### Extrait proposé
○ ○ ○
Deux hommes, une femme, un Paris à feu et à sang, un Juif qui se terre pour éviter les rafles, un marché odieux, abject, sont le sel noir de ce huis clos sous haute tension. De sa plume ciselée, acérée, Jean-Philippe Daguerre signe un texte intense, vibrant sur la nature des rapports humains exacerbés par la guerre, l’occupation, que sa mise en scène souligne avec finesse et doigté. Un huis-clos psychologique bouleversant, passionnant !

Tout est gris du décor au costume de monsieur Haffmann (épatant Alexandre Bonstein). Tout respire la tristesse d’une vie terne, morne. On est en 1942 à Paris dans l’arrière-boutique de sa bijouterie. Dehors, la ville s’est obscurcie, envahie par les nazis. Alors que les Juifs sont de plus en plus persécutés, soucieux de sa famille, il a envoyé sa femme et ses enfants au loin, chez des parents en Suisse. Seul, il a préféré rester, ne pas abandonner sa maison, son échoppe, son histoire. Alors que la rafle du Vel' d’Hiv vient d’avoir lieu, que ses affaires périclitent, il propose, autant pour sa survie que pour celle de son magasin, de céder à son principal employé, le très aimable Pierre Vigneau (Fabuleux Grégori Baquet) son fond de commerce et d’accepter de le cacher en attendant des jours meilleurs. 

Si l’offre est alléchante, le jeune artisan patron ou employé y met une condition, terrible, scabreuse. Stérile, il ne peut donner un enfant à sa femme chérie (radieuse Julie Cavanna), il demande donc à son patron de remplir à sa place une fois par mois le devoir conjugal, de servir de géniteur. Bien que troublé et réticent, Monsieur Haffmann accepte l’abject marché. Commence alors un huis-clos oppressant où les passions, les émotions, les sentiments vont se cristalliser, révéler les parts d’ombre de chacun et modifier à jamais nos trois protagonistes.
○ ○ ○
### Données fournies
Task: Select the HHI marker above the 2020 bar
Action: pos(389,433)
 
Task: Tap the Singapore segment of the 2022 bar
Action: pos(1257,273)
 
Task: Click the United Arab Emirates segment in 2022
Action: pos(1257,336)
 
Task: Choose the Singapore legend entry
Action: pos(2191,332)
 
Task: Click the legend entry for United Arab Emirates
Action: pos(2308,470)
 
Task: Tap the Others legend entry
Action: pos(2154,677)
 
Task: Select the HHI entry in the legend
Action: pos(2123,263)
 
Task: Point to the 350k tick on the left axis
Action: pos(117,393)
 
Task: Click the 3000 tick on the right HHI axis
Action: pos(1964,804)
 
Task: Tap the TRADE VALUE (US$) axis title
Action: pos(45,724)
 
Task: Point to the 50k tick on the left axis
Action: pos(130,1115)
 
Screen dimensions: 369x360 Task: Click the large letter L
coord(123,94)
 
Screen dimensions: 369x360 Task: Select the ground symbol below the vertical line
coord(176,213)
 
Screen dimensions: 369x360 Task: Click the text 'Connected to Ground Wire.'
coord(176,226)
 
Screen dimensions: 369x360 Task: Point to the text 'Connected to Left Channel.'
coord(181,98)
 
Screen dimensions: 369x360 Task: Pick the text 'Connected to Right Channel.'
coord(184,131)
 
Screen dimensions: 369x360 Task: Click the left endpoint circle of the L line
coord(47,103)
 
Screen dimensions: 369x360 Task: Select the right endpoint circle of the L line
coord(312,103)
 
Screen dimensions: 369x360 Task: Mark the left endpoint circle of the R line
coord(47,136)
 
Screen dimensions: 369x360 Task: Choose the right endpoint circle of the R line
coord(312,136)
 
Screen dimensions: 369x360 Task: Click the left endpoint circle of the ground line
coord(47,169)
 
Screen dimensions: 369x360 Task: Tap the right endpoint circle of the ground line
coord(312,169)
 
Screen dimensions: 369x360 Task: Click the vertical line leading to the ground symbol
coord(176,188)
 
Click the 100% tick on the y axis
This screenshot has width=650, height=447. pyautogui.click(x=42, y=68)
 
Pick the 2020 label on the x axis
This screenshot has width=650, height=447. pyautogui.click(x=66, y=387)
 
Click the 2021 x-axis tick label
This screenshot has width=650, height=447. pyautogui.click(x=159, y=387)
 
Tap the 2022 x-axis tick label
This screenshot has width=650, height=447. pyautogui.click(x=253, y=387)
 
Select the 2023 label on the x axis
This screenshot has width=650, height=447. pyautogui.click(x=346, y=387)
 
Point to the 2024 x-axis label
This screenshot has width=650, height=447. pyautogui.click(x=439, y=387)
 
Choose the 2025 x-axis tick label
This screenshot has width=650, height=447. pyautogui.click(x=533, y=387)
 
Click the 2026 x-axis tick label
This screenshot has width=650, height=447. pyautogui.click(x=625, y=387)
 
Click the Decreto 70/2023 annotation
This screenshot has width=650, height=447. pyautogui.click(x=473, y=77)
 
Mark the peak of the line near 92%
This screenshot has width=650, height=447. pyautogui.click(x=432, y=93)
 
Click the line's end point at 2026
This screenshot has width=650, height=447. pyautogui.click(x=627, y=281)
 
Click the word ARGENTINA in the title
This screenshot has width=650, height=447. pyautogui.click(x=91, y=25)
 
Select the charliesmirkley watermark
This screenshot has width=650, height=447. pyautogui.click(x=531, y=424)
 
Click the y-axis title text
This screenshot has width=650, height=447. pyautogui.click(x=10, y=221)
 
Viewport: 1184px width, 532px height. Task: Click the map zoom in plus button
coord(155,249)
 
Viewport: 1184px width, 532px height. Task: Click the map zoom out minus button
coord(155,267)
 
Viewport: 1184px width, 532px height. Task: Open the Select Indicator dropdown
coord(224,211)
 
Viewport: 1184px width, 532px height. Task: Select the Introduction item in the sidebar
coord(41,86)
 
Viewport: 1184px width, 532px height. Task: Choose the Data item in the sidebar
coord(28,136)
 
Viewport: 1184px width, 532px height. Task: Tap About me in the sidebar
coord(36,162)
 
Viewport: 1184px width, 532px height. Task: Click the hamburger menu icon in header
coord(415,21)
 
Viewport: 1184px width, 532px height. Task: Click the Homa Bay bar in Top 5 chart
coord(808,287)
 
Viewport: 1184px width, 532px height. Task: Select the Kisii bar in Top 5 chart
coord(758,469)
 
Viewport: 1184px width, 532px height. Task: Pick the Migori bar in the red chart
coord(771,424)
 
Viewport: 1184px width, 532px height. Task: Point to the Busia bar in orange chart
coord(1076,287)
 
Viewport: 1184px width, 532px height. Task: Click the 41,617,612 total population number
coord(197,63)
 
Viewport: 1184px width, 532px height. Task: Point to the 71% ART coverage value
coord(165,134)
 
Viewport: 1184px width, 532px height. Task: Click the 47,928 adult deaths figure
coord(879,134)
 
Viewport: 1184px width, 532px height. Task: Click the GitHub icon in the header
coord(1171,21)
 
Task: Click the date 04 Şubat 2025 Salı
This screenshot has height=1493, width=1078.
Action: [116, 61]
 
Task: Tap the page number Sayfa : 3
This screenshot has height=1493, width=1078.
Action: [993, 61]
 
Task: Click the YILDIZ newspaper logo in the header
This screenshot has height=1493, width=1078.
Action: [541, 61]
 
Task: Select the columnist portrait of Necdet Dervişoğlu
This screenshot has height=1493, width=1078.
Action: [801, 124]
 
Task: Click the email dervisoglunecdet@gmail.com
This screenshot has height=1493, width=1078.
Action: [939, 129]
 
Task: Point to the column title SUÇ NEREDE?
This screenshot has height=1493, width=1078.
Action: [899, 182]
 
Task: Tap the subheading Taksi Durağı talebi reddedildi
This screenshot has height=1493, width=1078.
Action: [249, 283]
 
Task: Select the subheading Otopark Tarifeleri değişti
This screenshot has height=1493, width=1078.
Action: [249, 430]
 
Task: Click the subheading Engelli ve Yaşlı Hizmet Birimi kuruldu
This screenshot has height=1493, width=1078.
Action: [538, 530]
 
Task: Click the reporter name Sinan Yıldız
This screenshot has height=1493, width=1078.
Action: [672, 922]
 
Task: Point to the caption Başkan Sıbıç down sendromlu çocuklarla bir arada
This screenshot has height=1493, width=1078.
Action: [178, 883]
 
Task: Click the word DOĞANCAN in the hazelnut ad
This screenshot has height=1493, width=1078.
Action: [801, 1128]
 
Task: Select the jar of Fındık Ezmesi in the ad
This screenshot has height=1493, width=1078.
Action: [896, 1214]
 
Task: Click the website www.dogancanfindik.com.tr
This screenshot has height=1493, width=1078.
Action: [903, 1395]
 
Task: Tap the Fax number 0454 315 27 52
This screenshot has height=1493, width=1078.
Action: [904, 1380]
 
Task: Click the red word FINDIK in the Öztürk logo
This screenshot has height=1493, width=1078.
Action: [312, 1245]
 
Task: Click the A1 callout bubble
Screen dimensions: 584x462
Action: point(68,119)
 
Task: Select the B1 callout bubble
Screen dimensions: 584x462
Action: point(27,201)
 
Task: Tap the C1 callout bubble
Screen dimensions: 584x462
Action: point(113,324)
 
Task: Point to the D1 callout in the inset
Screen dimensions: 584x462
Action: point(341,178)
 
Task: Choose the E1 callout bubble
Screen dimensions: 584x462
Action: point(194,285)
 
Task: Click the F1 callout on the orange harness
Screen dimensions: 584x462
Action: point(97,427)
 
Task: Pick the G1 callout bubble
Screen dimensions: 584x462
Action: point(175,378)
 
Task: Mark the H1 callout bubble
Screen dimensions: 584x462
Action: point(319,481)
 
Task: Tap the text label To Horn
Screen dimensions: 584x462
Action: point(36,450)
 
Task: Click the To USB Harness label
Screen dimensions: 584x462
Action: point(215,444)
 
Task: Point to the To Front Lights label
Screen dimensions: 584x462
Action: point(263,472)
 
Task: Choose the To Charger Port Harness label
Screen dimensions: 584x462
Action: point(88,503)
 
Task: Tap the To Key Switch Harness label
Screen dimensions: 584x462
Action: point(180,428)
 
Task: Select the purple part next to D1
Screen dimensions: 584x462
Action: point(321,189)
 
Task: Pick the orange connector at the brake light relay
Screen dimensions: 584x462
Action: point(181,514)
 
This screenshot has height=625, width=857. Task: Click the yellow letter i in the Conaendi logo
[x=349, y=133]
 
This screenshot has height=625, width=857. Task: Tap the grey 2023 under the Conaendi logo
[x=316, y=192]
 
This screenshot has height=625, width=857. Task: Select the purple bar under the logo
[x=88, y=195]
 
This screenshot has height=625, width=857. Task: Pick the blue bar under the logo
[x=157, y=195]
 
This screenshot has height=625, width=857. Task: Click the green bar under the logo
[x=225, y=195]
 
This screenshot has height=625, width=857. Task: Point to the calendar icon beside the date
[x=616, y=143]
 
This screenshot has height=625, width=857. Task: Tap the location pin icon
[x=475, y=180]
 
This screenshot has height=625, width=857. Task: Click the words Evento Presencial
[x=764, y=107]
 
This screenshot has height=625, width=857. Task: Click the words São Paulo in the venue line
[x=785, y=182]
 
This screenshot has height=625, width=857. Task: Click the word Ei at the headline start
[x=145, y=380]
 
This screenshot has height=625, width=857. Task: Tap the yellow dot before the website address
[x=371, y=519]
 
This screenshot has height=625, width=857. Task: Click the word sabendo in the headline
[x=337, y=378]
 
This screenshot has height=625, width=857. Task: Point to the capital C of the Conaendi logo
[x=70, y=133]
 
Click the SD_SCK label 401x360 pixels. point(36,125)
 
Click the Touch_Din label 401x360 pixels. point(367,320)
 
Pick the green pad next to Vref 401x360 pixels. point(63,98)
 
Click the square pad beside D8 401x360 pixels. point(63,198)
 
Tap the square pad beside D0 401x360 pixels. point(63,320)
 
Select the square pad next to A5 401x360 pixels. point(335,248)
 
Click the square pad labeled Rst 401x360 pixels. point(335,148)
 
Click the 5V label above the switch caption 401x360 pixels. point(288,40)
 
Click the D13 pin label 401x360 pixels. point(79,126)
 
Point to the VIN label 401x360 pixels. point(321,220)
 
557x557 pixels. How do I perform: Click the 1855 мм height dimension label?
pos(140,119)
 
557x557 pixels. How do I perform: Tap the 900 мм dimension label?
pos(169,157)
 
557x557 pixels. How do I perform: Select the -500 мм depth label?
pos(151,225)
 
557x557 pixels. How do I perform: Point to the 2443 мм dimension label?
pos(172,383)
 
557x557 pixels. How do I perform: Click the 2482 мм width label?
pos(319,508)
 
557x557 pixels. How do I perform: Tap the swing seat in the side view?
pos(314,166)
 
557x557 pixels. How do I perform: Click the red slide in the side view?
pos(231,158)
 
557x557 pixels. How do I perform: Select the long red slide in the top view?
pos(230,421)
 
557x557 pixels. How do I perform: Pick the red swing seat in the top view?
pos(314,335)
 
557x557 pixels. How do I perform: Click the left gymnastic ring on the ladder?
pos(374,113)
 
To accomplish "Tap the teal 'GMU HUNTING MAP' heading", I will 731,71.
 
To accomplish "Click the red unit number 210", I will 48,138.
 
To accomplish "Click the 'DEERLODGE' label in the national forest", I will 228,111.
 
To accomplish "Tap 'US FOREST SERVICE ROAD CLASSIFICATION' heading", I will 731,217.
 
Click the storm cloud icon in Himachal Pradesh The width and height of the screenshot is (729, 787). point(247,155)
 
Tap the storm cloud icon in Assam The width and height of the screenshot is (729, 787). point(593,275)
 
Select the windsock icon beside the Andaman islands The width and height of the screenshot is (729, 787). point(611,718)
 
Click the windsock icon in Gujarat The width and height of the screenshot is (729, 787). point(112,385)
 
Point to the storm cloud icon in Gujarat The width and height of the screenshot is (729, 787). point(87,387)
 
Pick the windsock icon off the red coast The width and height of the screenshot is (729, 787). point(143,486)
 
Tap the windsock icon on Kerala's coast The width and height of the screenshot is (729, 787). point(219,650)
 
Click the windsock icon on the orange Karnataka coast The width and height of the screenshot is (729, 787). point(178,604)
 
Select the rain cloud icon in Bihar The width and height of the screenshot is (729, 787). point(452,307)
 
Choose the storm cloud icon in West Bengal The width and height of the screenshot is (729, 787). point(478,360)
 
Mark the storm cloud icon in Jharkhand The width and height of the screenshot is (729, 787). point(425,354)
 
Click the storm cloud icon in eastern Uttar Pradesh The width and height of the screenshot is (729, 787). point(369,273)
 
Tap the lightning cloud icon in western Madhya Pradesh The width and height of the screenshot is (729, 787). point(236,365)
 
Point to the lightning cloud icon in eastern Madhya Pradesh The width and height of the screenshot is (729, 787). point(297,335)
○ ○ ○
### Consigne donnée 1
Répondez à ces questions d'après l'extrait sur monsieur Haffmann :
(a) En quelle année et dans quelle ville se passe l'action ?
(b) Où monsieur Haffmann a-t-il envoyé sa femme et ses enfants ?
(c) Quel comédien joue Pierre Vigneau ?
### Consigne donnée 2
Recopiez fidèlement l'extrait sur monsieur Haffmann, en commençant par « Tout est gris du décor » et en finissant par « des jours meilleurs. ».

### Résultat obtenu 1
(a) En 1942, à Paris.
(b) Chez des parents, en Suisse.
(c) Grégori Baquet.

### Résultat obtenu 2
Tout est gris du décor au costume de monsieur Haffmann (épatant Alexandre Bonstein). Tout respire la tristesse d’une vie terne, morne. On est en 1942 à Paris dans l’arrière-boutique de sa bijouterie. Dehors, la ville s’est obscurcie, envahie par les nazis. Alors que les Juifs sont de plus en plus persécutés, soucieux de sa famille, il a envoyé sa femme et ses enfants au loin, chez des parents en Suisse. Seul, il a préféré rester, ne pas abandonner sa maison, son échoppe, son histoire. Alors que la rafle du Vel' d’Hiv vient d’avoir lieu, que ses affaires périclitent, il propose, autant pour sa survie que pour celle de son magasin, de céder à son principal employé, le très aimable Pierre Vigneau (Fabuleux Grégori Baquet) son fond de commerce et d’accepter de le cacher en attendant des jours meilleurs.